In 2009, I got on 15 airplanes and crossed 22 borders. Four months into 2010 and I’ve already been on 4 airplanes and crossed 8 borders. That’s significantly more traveling than most of the world will do in their lifetime.

And yet I keep doing it. I keep jumping on airplanes and buses and trains. But why?

It’s not because traveling is easy. On the contrary, it is more often than not a struggle. Especially in Africa, I struggle with something no matter where I am. Struggle with being ripped off. Struggle with being called mzungu. Struggle with always packing and unpacking my backpack. Struggle with maintaining a regular workout schedule. Struggle with the heat. The lack of water. The lack of electricity. The lack of pretty much everything when you need it the most.

And yet I keep coming back. Actually, that’s an understatement. When I go home, I can’t wait to go back. I crave the unknown. I crave the struggle.

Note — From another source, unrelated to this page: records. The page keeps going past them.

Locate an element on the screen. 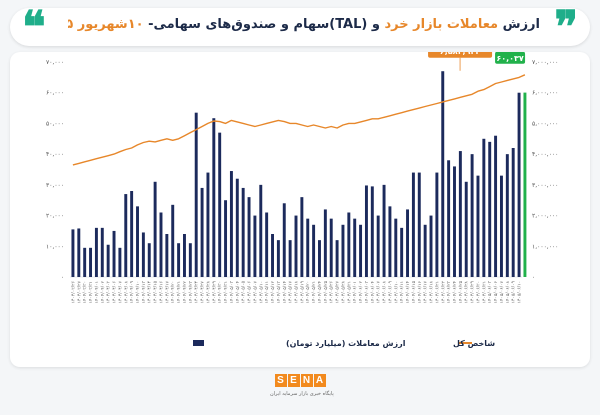 This screenshot has height=415, width=600. x-tick-label: ۱۴۰۴/۰۵/۱۲ is located at coordinates (273, 292).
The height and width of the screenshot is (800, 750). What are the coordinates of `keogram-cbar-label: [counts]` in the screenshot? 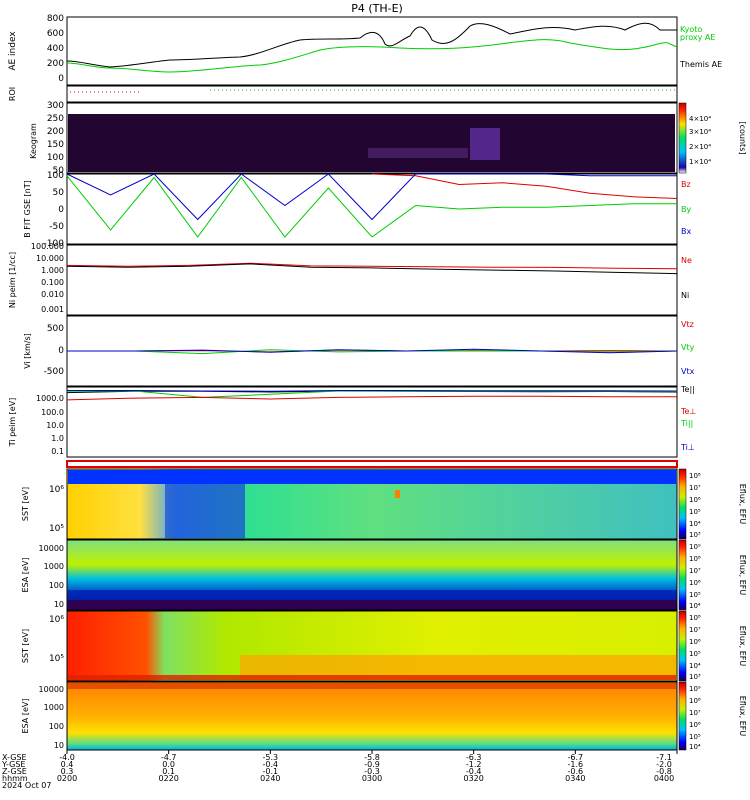 It's located at (742, 138).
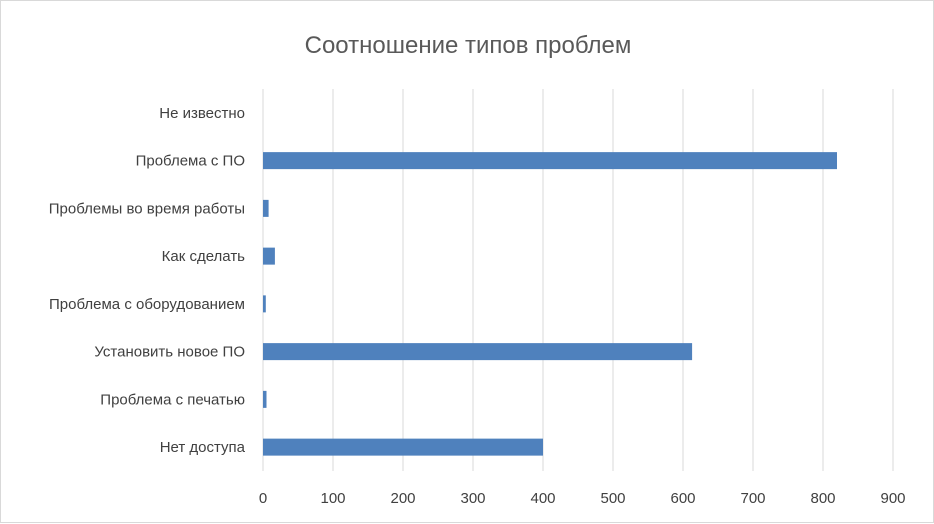 The width and height of the screenshot is (934, 524). Describe the element at coordinates (202, 114) in the screenshot. I see `category-label: Не известно` at that location.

Why? Because those are the easiest times to learn. Because hopping on an airplane is almost a guaranteed ticket to some sort of profound life realization or change. Sure, I can have the same discoveries back in the States. In fact, if I make a list of the top 10 things that make me happiest in life, I can find them all in the US. But somehow, I’m left unsatisfied.

My friend Brendan once told me that it’s easy to be a good photographer in Africa, but its much harder back in North America. Many things will catch our eye in Africa, make us stop, think, admire, and snap a shot. Back at home, the best shots are hidden in the fabric of our everyday lives, which no longer catches our eye when we look at it. It’s not that the fabric isn’t beautiful; it’s that we have to work a little harder to find that beauty.

After about 2 years of being on the road, I think I’ve finally figured out why I travel. And with that, I’m ready for the struggle of finding good shots and profound realizations from my home country for a little while.